As I mentioned, over time, I’ve come to realize that historically all my problems with backups and having to reinstall Ubuntu have come from the system failing. Having thorough backups of everything you own in the cloud and on SaaS platforms is a ‘nice to have’, and responsible, but highly unlikely to ever actually be required for individual users with small repositories of user data kept in the cloud.

However, for the sake of thoroughness, I still include it in the overall backup approach.

I currently:

  • Periodically push automated snapshots of my main cloud storage system to S3. (1 x offsite redundancy in the cloud)
  • Periodically compress and store snapshots of my main cloud storage system to my external SSD (1 x onsite redundancy)

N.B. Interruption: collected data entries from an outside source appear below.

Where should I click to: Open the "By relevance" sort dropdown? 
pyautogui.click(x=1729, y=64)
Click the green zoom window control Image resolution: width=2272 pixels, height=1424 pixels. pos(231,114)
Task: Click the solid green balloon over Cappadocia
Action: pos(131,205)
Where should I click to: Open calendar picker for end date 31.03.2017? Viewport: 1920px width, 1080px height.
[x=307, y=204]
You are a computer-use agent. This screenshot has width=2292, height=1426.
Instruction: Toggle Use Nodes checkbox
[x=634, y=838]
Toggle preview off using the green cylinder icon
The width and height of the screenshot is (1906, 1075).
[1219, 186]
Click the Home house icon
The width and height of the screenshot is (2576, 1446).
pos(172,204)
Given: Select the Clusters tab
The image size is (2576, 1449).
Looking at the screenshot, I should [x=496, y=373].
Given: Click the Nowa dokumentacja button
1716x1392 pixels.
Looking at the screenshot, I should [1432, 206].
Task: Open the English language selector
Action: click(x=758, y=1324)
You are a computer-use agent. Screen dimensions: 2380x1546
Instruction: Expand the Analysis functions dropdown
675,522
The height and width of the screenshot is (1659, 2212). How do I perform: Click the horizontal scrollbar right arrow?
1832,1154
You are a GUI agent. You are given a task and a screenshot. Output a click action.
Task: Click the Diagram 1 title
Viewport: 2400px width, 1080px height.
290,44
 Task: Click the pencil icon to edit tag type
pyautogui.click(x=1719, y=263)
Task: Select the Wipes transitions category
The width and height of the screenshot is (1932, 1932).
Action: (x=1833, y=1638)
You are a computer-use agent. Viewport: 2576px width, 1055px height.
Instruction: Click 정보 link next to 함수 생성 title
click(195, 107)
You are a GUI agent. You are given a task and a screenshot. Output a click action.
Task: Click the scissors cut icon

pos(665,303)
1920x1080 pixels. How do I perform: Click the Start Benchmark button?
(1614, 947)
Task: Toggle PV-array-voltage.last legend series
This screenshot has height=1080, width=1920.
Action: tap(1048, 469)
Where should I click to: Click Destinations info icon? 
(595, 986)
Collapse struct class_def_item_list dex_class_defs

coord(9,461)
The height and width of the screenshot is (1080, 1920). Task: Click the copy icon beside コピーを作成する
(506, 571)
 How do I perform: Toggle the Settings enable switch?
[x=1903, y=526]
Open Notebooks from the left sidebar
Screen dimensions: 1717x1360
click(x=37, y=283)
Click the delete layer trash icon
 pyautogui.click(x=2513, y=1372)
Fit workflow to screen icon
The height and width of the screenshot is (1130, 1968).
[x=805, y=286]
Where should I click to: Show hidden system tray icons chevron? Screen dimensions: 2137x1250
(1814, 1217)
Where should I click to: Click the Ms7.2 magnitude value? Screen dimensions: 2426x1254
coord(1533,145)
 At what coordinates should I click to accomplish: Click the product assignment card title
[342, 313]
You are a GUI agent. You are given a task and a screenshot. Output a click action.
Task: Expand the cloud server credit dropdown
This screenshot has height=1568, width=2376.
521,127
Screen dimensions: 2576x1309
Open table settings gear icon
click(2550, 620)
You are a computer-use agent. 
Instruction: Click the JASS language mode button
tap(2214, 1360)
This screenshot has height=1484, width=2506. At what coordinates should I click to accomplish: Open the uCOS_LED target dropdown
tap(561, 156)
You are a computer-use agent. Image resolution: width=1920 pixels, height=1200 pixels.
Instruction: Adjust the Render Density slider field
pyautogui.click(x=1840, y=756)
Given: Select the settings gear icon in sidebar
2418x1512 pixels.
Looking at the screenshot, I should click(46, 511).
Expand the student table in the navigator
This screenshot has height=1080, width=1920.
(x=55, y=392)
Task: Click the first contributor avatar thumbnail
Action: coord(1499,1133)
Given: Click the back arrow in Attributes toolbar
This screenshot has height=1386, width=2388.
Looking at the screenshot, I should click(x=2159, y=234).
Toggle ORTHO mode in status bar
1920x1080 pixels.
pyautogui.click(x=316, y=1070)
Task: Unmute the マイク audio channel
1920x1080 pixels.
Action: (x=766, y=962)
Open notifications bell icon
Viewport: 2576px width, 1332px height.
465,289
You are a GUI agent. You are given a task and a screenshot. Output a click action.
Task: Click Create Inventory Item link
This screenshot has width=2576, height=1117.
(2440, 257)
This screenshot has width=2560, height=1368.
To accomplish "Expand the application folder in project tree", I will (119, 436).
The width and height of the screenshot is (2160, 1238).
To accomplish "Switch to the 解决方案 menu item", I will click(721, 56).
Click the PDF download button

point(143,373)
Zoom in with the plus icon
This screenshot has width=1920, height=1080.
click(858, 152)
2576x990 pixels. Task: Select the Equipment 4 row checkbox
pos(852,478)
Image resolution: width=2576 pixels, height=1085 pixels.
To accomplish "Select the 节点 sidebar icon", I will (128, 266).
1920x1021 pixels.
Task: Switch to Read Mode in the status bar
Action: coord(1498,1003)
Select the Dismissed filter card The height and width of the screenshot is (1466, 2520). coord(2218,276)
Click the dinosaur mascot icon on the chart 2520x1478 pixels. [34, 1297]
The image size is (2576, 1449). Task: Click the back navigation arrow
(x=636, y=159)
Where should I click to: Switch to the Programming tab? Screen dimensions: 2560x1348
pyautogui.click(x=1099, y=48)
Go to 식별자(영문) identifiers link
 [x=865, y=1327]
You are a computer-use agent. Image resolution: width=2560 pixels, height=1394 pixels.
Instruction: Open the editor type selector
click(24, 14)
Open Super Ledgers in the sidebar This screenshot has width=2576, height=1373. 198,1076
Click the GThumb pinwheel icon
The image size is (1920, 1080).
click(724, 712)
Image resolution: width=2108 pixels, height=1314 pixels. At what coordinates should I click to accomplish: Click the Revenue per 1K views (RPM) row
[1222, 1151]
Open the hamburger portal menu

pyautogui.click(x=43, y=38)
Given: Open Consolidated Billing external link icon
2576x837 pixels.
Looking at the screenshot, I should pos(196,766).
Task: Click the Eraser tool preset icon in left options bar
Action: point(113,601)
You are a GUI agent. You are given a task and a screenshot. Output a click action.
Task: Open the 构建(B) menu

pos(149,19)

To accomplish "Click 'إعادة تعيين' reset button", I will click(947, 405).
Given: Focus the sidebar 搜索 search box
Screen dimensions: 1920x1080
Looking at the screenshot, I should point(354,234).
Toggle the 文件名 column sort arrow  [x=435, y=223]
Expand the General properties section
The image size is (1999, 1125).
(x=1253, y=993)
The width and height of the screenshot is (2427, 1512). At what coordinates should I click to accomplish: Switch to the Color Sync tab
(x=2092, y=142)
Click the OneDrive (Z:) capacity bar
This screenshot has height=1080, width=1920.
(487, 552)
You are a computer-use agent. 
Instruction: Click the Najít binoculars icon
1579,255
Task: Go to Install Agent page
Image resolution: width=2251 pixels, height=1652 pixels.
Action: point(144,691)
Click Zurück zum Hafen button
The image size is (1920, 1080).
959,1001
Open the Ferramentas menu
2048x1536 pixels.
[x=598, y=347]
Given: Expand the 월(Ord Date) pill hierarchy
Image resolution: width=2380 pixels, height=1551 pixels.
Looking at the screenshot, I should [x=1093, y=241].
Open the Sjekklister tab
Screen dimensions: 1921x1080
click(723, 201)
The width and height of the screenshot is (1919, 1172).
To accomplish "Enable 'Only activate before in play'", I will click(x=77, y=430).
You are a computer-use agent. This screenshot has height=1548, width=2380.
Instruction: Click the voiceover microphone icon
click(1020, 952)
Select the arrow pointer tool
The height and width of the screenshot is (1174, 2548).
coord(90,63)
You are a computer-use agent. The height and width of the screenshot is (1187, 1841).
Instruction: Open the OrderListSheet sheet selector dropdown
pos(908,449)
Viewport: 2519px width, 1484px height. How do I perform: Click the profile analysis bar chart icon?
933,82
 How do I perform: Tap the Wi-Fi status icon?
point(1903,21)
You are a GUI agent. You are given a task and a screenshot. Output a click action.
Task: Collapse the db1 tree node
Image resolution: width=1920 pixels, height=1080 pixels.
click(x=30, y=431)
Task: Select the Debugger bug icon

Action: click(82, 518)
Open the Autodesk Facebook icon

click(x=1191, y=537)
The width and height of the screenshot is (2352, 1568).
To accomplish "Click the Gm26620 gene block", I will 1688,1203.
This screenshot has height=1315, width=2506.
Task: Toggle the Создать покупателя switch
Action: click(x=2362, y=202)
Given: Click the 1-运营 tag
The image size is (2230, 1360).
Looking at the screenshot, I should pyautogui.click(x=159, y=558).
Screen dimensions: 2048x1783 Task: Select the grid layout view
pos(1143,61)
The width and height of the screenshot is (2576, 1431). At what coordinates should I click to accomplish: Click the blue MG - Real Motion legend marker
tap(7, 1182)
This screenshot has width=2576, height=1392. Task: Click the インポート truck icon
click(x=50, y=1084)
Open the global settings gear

I follow roughly the same procedure for:

  • My web hosting: which goes to S3 and my external hard drive.
  • All “mission critical” SaaS platforms I use, including bookkepping platforms, a to-do list manager and, of course, G-Suite (via Google Takeouts). These now just go to S3.

Work Left To Do

  • In order for my cloud backup to comply with the 3-2-1 Backup Rule, I still need to find an efficient way to periodically download all my S3 buckets and store snapshots somewhere on-site.
  • I need to push at least one good Clonezilla full-disk image (ideally verified) to S3.
  • I really want to deploy a more professional on-site server at some point (due to space constraints, this is currently an old laptop with a measly 500GB capacity).
  • This should both be RAID-based and huge so that I can start taking historical (as well as ‘latest’) snapshots of everything that is mirrored on-site, including:
    • Full disk Clonezilla images of my desktop
    • Periodic snapshots of my entire S3 infrastructure. Because all the cloud stuff winds up there, this would be enough to get me ‘3-2-1-compliant’ on that front.
    • Such a server should have large capacity (I’m shooting for ≥4 TB). To be extra safe, I should operate a server of similar capacity somewhere else I have access to offsite, so that even this medium has instant redundancy.
  • If I ever manage to achieve all the above, I will feel truly confident in my backup / disaster recovery strategy.